Edit the lines that begin at the one containing "You are a GUI" and stop after the one containing "pyautogui.click(x=132, y=327)", replacing "screenshot" with "screen capture" and leaving everything else unchanged. Return only those lines, and leave the pictures out.
-- start of Task data --
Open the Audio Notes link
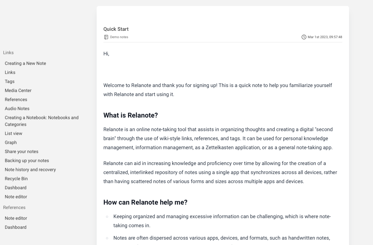 pos(17,109)
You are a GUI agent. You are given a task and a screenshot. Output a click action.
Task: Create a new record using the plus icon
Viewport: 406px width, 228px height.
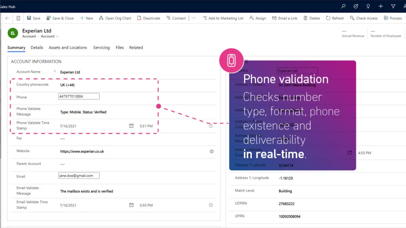pyautogui.click(x=381, y=6)
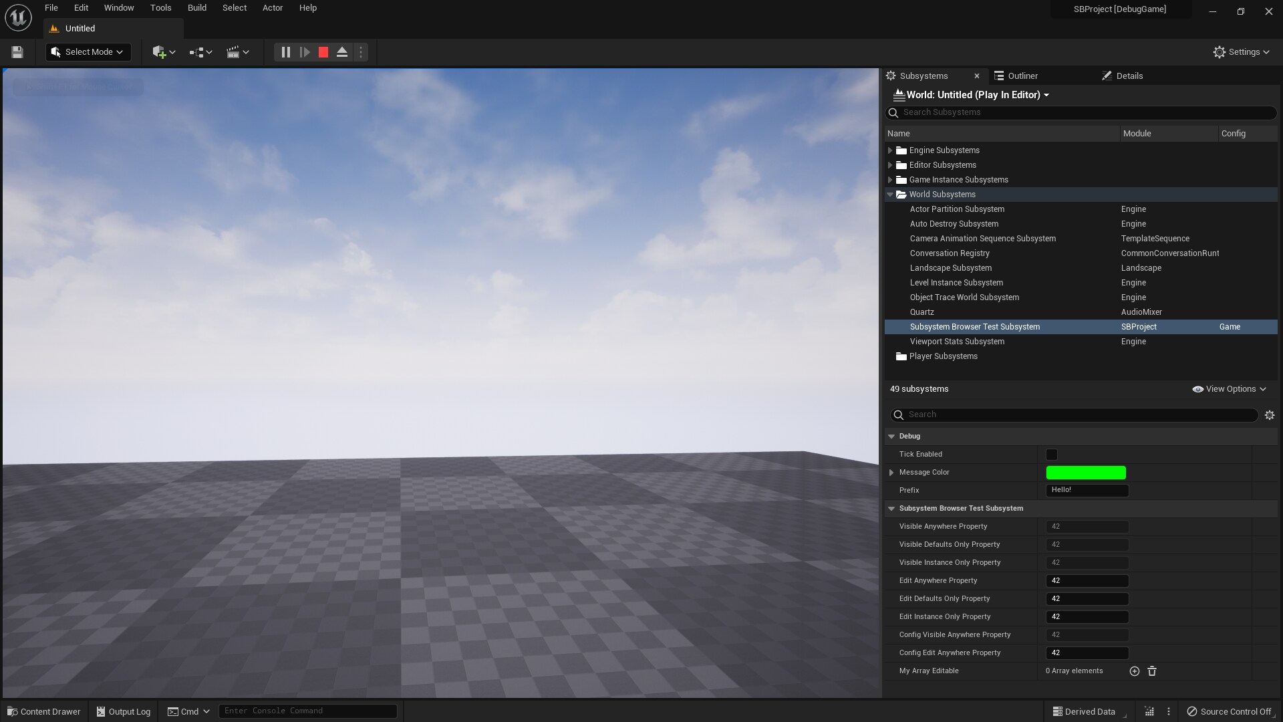1283x722 pixels.
Task: Open the View Options menu
Action: (1229, 389)
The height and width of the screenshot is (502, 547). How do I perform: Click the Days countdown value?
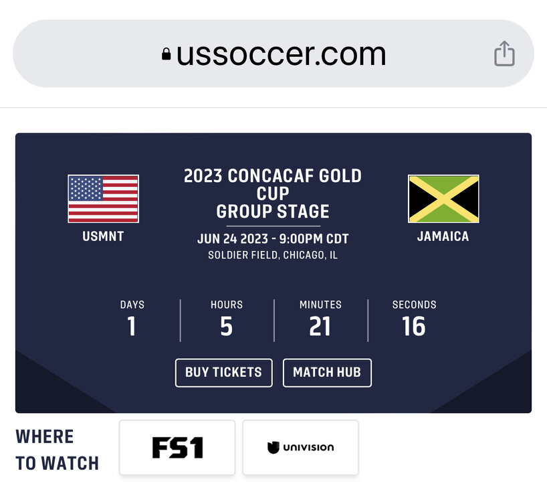pyautogui.click(x=132, y=327)
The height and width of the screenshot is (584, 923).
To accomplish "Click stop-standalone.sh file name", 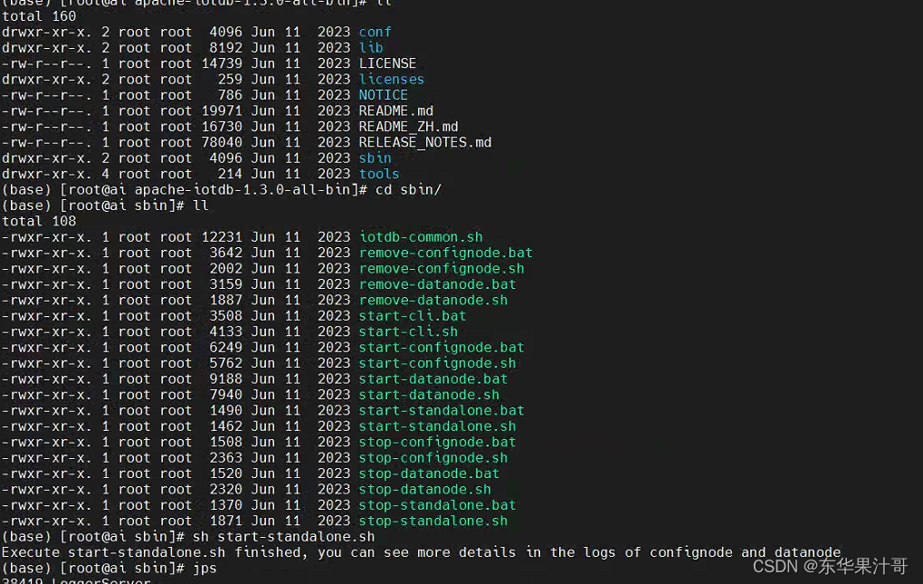I will (433, 521).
-- end of Task data --
**The reply**.
You are a GUI agent. You are given a task and a screen capture. Output a click action.
Task: Create a new record using the plus icon
Viewport: 406px width, 228px height.
pyautogui.click(x=381, y=6)
1283x722 pixels.
Task: Open the View Options menu
Action: (1229, 389)
The height and width of the screen capture is (502, 547). How do I perform: Click the Days countdown value?
pyautogui.click(x=132, y=327)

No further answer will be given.